L'ignorance n'est pas tellement dissipée qu'il soit impossible de la séduire; et ne fût-il question que de prévenir des agitations passagères, une lutte même inutile, le repos public est trop précieux, trop nécessaire pour négliger une mesure qui doit l'assurer. Le soupçon de royalisme est une semence de troubles continuels aujourd'hui même c'est lui qui nous tourmente; on se craint, on s'accuse réciproquement. Bannissez le nom, le sang des rois! vous anéantirez l'espoir et de ceux qui les aiment et de quiconque se servirait d'eux pour vous diviser.

>> S'il est vrai, comme je le crois, que la liberté ne puisse exister et avoir tout son essor que dans un gouvernement républicain, vous devez promptement rejeter de votre sein tout ce qui tient au pouvoir arbitraire.

» On ne reçut pas impunément dans l'enfance l'espoir de le partager un jour, et quiconque crut exercer un jour ce que l'on appelait des droits est suspect à l'ennemi des tyrans.

→ Consigne écrite 1
Répondez à ces questions sur le texte de la page :
(a) De quoi le soupçon de royalisme est-il une semence ?
(b) Dans quel type de gouvernement la liberté peut-elle avoir tout son essor ?
(c) Qui est suspect à l'ennemi des tyrans ?
→ Consigne écrite 2
Dans le texte de la page, relevez tous les verbes à l'infinitif du paragraphe qui commence par « L'ignorance n'est pas ».

→ Données enregistrées
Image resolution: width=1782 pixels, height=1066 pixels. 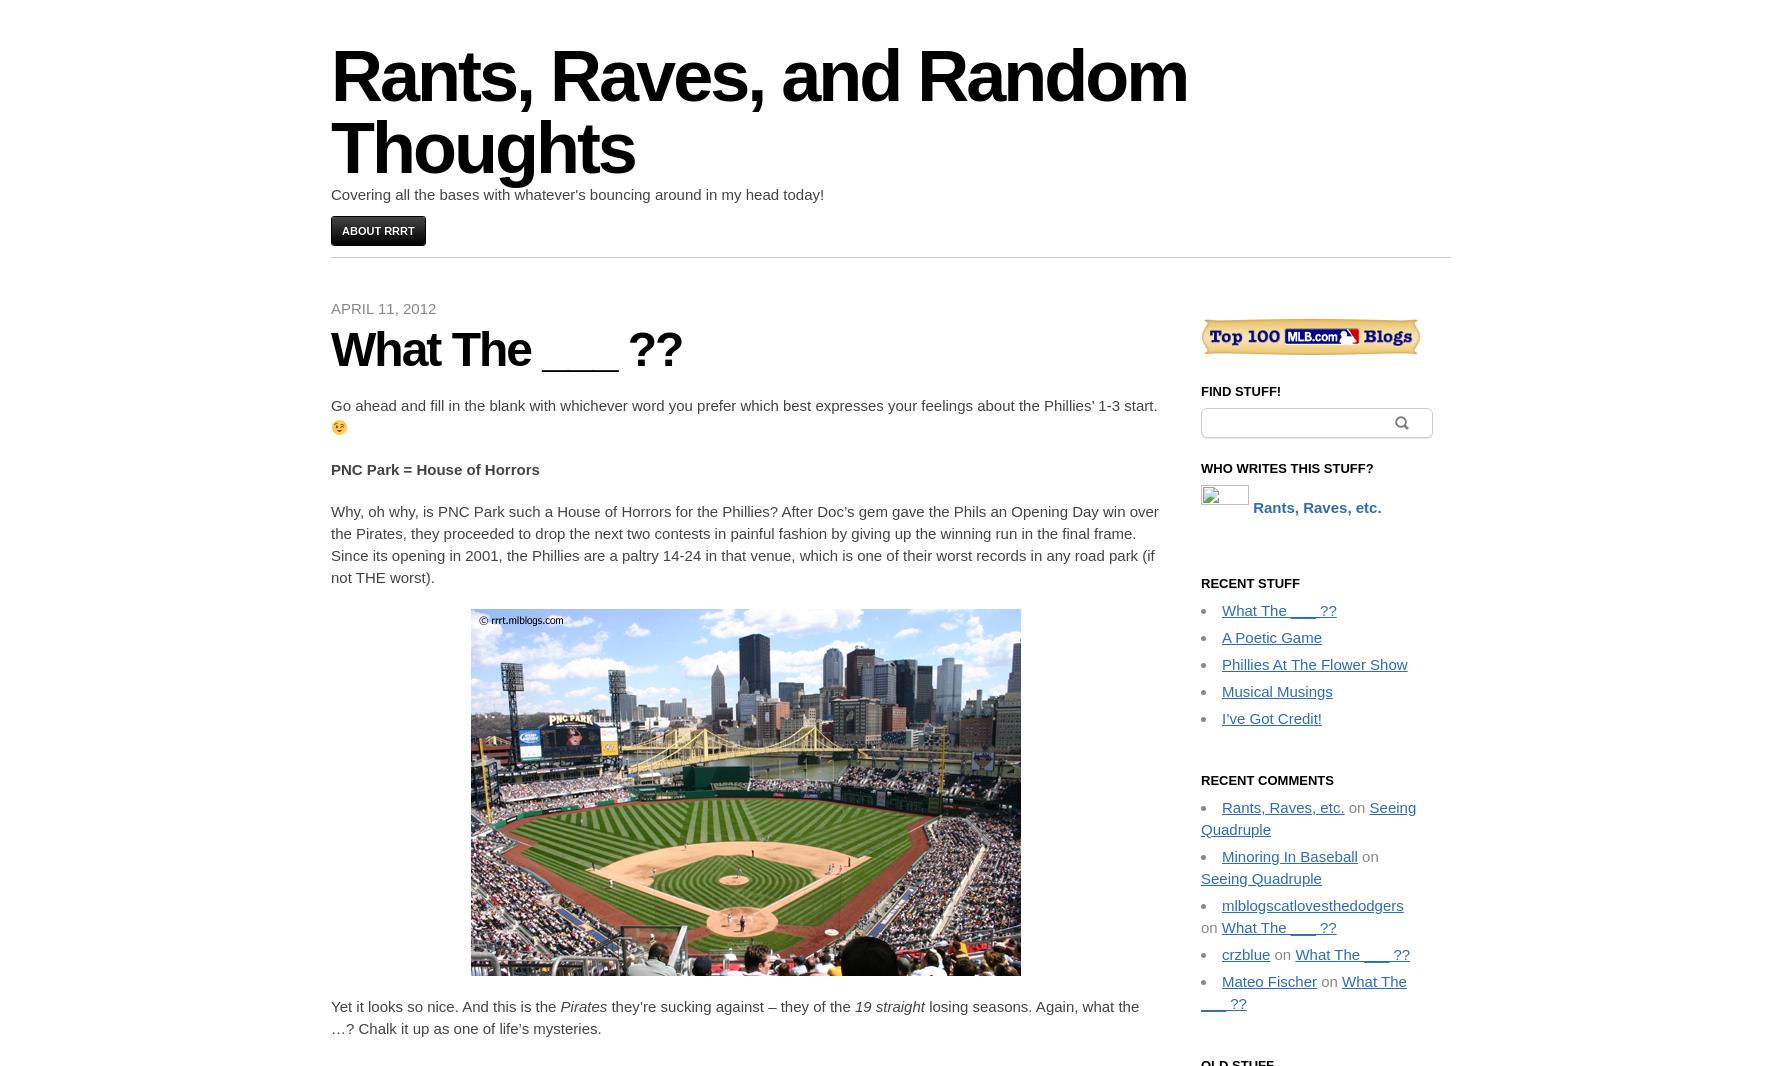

→ Solution complète 1
(a) De troubles continuels.
(b) Dans un gouvernement républicain.
(c) Quiconque crut exercer un jour ce que l'on appelait des droits.

→ Solution complète 2
séduire, prévenir, négliger, assurer, diviser